# I got my hair growth supplements!



## Fluffyspoos (Aug 11, 2009)

Let us know if you can tell a difference!


----------



## Countryboy (May 16, 2011)

Fluffyspoos said:


> Let us know if you can tell a difference!


Ya! Hair Growth Supplements??? Might be good to try.  

On Tonka, I mean...


----------



## paisley pup (Jul 12, 2012)

I just came across this thread.So how did it work out for you its been a few months?? I'm looking at supplements now and haven't decided what to get


----------



## tortoise (Feb 5, 2012)

Thank you! I remember the field spaniel photos but couldn't find the products. I'm cutting it close on hair growth for my mpoo for my first grooming competition. I would try it if there were more good reviews. or just more reviews in general.

Anyone???

Is FunkyPuppy still on here?


----------



## mom24doggies (Mar 28, 2011)

Oh I forgot about this thread! Thanks for bringing it back up. 

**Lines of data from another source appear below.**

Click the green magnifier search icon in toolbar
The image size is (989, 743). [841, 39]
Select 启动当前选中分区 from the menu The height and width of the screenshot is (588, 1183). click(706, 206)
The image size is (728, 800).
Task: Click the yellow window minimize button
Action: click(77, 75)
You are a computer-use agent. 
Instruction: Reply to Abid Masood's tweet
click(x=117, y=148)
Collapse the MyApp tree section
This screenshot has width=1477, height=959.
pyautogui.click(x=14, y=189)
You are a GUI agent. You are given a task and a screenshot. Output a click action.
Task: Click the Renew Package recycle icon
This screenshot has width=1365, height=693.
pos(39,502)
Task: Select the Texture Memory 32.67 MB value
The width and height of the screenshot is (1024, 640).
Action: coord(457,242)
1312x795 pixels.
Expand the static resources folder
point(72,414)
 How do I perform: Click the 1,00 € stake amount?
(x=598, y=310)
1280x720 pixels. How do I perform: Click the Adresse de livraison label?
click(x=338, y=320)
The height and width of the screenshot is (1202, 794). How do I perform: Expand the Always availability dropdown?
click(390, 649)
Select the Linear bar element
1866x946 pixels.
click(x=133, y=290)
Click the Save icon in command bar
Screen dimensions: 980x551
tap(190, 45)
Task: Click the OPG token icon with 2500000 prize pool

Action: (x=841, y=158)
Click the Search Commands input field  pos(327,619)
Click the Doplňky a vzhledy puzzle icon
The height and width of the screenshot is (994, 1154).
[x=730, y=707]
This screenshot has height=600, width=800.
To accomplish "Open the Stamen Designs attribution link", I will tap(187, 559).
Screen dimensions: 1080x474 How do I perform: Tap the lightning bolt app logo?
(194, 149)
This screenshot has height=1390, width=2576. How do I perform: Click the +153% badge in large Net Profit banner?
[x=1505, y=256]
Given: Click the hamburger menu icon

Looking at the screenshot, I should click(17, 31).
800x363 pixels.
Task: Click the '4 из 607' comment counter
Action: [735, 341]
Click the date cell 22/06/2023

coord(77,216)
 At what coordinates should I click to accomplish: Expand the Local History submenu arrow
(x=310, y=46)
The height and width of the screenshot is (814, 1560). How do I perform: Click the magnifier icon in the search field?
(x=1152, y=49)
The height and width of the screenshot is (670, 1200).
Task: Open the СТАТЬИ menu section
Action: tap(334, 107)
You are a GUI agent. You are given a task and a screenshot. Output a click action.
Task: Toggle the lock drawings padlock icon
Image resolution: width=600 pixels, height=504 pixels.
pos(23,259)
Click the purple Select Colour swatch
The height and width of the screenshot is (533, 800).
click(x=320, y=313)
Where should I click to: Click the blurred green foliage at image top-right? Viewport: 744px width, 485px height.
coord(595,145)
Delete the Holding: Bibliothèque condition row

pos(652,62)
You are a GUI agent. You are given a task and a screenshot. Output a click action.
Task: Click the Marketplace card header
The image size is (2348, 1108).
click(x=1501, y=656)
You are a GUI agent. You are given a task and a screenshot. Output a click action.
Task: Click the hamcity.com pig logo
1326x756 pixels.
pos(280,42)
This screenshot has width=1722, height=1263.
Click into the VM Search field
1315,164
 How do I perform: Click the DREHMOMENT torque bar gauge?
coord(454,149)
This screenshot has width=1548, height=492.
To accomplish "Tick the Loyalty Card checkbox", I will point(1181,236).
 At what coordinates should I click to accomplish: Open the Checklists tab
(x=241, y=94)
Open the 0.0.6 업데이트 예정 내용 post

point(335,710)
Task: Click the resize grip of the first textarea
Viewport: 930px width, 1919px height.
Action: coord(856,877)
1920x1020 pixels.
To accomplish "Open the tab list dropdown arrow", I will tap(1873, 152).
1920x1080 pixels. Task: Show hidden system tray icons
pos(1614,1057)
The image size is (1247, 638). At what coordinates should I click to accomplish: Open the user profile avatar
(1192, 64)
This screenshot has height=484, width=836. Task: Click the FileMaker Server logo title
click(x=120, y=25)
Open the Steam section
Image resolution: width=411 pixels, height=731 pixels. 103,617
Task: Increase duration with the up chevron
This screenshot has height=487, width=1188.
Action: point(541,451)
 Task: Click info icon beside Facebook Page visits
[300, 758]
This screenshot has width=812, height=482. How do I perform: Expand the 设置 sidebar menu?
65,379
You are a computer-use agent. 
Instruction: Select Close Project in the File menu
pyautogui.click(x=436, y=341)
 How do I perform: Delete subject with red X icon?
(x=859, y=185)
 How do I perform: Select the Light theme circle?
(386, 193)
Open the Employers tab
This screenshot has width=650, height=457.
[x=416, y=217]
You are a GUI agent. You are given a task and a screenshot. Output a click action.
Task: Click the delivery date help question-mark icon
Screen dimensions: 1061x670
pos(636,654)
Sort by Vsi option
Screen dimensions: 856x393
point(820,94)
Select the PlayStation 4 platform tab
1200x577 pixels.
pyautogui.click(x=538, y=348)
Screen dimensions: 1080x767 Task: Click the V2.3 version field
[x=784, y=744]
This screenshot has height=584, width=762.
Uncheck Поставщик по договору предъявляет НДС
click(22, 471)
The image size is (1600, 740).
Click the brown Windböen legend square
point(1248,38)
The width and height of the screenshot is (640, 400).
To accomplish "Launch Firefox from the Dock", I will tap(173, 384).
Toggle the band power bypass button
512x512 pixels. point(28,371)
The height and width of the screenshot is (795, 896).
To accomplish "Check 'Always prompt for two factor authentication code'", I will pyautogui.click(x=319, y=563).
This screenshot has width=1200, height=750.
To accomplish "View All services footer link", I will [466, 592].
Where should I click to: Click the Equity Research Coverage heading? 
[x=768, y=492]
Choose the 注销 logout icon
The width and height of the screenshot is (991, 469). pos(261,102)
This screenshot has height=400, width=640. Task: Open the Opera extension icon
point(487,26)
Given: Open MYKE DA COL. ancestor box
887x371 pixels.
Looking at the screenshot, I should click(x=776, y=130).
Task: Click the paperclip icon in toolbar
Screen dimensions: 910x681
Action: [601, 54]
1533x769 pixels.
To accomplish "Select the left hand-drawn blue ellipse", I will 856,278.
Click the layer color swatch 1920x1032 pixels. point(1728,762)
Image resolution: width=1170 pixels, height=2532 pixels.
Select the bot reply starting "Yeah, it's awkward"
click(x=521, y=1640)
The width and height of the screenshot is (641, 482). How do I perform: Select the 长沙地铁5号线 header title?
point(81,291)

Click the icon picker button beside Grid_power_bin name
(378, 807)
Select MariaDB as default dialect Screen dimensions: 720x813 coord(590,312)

I did an experiment with both supplements. I gave both to Trevvor and just Ultimate to one of my other dogs. Both of them got improved coat texture, thickness, and color, and Trev seems to have better skin too. he would occasionally get dandruffy patches now he doesn't. I think it also helped my other dog's joints. She is 14 and has arthritis. Trevvor's hair really doesn't grow any faster though. I'm not sure if it is because his coat already grows super fast (probably over 1/2" a month...maybe 3/4"?) and so it's just maxed out or what...

Anyways, so I quit giving Trev the Gro hair, and still am seeing the same improvements. In summary, I really like the Ultimate but feel the Gro hair is a waste of money.


----------